* Required work
The answer should be an exact copy of the data.

* Data
################
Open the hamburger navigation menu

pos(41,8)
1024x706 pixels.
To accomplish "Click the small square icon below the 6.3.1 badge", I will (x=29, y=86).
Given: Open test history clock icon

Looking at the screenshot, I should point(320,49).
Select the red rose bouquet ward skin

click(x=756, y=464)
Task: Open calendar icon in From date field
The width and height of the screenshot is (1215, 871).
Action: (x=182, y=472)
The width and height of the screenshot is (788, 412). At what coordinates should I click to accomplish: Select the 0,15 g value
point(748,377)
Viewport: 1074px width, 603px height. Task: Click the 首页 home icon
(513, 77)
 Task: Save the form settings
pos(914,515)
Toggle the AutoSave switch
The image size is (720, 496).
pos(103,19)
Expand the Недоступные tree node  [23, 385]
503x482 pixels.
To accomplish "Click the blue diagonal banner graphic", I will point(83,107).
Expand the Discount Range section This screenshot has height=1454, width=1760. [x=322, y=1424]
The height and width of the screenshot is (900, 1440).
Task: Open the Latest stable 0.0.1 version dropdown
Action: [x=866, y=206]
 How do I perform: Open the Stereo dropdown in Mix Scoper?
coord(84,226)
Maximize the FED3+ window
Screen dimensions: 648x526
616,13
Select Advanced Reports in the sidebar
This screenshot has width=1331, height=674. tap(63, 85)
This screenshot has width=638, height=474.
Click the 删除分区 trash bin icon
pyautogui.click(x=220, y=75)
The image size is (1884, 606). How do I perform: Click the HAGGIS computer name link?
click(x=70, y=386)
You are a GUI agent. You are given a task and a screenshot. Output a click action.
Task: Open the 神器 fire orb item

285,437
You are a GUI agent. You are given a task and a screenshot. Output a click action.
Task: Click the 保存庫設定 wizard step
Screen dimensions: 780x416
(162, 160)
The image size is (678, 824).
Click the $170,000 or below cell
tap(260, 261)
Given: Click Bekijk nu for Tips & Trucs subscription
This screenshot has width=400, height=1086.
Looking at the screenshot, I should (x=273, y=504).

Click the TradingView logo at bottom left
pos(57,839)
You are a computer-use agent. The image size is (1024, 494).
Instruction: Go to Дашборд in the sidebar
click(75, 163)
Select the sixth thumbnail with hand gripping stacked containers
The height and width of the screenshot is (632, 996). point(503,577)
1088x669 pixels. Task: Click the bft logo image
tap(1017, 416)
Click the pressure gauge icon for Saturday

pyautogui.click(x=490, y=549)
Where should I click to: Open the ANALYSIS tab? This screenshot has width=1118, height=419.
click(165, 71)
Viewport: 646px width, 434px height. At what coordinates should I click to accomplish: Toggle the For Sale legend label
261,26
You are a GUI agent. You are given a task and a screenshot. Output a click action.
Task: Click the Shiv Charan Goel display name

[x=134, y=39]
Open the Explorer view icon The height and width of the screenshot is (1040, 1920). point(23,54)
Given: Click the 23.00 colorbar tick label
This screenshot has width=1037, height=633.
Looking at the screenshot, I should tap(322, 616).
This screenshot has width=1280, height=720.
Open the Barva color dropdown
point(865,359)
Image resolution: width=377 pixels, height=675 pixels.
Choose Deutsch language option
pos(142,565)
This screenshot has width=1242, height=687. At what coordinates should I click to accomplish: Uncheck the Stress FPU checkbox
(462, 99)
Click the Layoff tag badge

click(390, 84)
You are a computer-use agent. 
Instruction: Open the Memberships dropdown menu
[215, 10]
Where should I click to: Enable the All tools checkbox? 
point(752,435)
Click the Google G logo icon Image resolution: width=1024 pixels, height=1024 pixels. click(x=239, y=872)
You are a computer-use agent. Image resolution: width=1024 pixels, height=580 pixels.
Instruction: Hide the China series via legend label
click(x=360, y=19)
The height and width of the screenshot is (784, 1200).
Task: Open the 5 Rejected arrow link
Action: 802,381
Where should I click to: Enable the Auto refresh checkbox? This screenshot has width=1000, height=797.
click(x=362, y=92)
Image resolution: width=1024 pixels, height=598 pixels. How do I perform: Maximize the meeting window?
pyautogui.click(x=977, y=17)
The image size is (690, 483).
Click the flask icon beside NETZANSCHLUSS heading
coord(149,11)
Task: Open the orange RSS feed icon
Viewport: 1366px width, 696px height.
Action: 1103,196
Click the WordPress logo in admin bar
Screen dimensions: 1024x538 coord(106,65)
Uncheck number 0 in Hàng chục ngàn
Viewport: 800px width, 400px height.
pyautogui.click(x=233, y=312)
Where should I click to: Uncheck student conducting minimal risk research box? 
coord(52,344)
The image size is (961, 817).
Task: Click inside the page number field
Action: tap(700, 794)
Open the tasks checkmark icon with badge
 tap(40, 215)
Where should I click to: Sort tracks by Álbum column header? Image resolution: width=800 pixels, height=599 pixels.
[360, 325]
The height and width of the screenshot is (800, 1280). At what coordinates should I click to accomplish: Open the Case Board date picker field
################
* Written reply
Open the hamburger navigation menu

pos(41,8)
1024x706 pixels.
To accomplish "Click the small square icon below the 6.3.1 badge", I will (x=29, y=86).
Given: Open test history clock icon

Looking at the screenshot, I should point(320,49).
Select the red rose bouquet ward skin

click(x=756, y=464)
Task: Open calendar icon in From date field
The width and height of the screenshot is (1215, 871).
Action: (x=182, y=472)
The width and height of the screenshot is (788, 412). At what coordinates should I click to accomplish: Select the 0,15 g value
point(748,377)
Viewport: 1074px width, 603px height. Task: Click the 首页 home icon
(513, 77)
 Task: Save the form settings
pos(914,515)
Toggle the AutoSave switch
The image size is (720, 496).
pos(103,19)
Expand the Недоступные tree node  [23, 385]
503x482 pixels.
To accomplish "Click the blue diagonal banner graphic", I will point(83,107).
Expand the Discount Range section This screenshot has height=1454, width=1760. [x=322, y=1424]
The height and width of the screenshot is (900, 1440).
Task: Open the Latest stable 0.0.1 version dropdown
Action: [x=866, y=206]
 How do I perform: Open the Stereo dropdown in Mix Scoper?
coord(84,226)
Maximize the FED3+ window
Screen dimensions: 648x526
616,13
Select Advanced Reports in the sidebar
This screenshot has width=1331, height=674. tap(63, 85)
This screenshot has width=638, height=474.
Click the 删除分区 trash bin icon
pyautogui.click(x=220, y=75)
The image size is (1884, 606). How do I perform: Click the HAGGIS computer name link?
click(x=70, y=386)
You are a GUI agent. You are given a task and a screenshot. Output a click action.
Task: Open the 神器 fire orb item

285,437
You are a GUI agent. You are given a task and a screenshot. Output a click action.
Task: Click the 保存庫設定 wizard step
Screen dimensions: 780x416
(162, 160)
The image size is (678, 824).
Click the $170,000 or below cell
tap(260, 261)
Given: Click Bekijk nu for Tips & Trucs subscription
This screenshot has width=400, height=1086.
Looking at the screenshot, I should (x=273, y=504).

Click the TradingView logo at bottom left
pos(57,839)
You are a computer-use agent. The image size is (1024, 494).
Instruction: Go to Дашборд in the sidebar
click(75, 163)
Select the sixth thumbnail with hand gripping stacked containers
The height and width of the screenshot is (632, 996). point(503,577)
1088x669 pixels. Task: Click the bft logo image
tap(1017, 416)
Click the pressure gauge icon for Saturday

pyautogui.click(x=490, y=549)
Where should I click to: Open the ANALYSIS tab? This screenshot has width=1118, height=419.
click(165, 71)
Viewport: 646px width, 434px height. At what coordinates should I click to accomplish: Toggle the For Sale legend label
261,26
You are a GUI agent. You are given a task and a screenshot. Output a click action.
Task: Click the Shiv Charan Goel display name

[x=134, y=39]
Open the Explorer view icon The height and width of the screenshot is (1040, 1920). point(23,54)
Given: Click the 23.00 colorbar tick label
This screenshot has width=1037, height=633.
Looking at the screenshot, I should tap(322, 616).
This screenshot has width=1280, height=720.
Open the Barva color dropdown
point(865,359)
Image resolution: width=377 pixels, height=675 pixels.
Choose Deutsch language option
pos(142,565)
This screenshot has width=1242, height=687. At what coordinates should I click to accomplish: Uncheck the Stress FPU checkbox
(462, 99)
Click the Layoff tag badge

click(390, 84)
You are a computer-use agent. 
Instruction: Open the Memberships dropdown menu
[215, 10]
Where should I click to: Enable the All tools checkbox? 
point(752,435)
Click the Google G logo icon Image resolution: width=1024 pixels, height=1024 pixels. click(x=239, y=872)
You are a computer-use agent. Image resolution: width=1024 pixels, height=580 pixels.
Instruction: Hide the China series via legend label
click(x=360, y=19)
The height and width of the screenshot is (784, 1200).
Task: Open the 5 Rejected arrow link
Action: 802,381
Where should I click to: Enable the Auto refresh checkbox? This screenshot has width=1000, height=797.
click(x=362, y=92)
Image resolution: width=1024 pixels, height=598 pixels. How do I perform: Maximize the meeting window?
pyautogui.click(x=977, y=17)
The image size is (690, 483).
Click the flask icon beside NETZANSCHLUSS heading
coord(149,11)
Task: Open the orange RSS feed icon
Viewport: 1366px width, 696px height.
Action: 1103,196
Click the WordPress logo in admin bar
Screen dimensions: 1024x538 coord(106,65)
Uncheck number 0 in Hàng chục ngàn
Viewport: 800px width, 400px height.
pyautogui.click(x=233, y=312)
Where should I click to: Uncheck student conducting minimal risk research box? 
coord(52,344)
The image size is (961, 817).
Task: Click inside the page number field
Action: tap(700, 794)
Open the tasks checkmark icon with badge
 tap(40, 215)
Where should I click to: Sort tracks by Álbum column header? Image resolution: width=800 pixels, height=599 pixels.
[360, 325]
The height and width of the screenshot is (800, 1280). At what coordinates should I click to accomplish: Open the Case Board date picker field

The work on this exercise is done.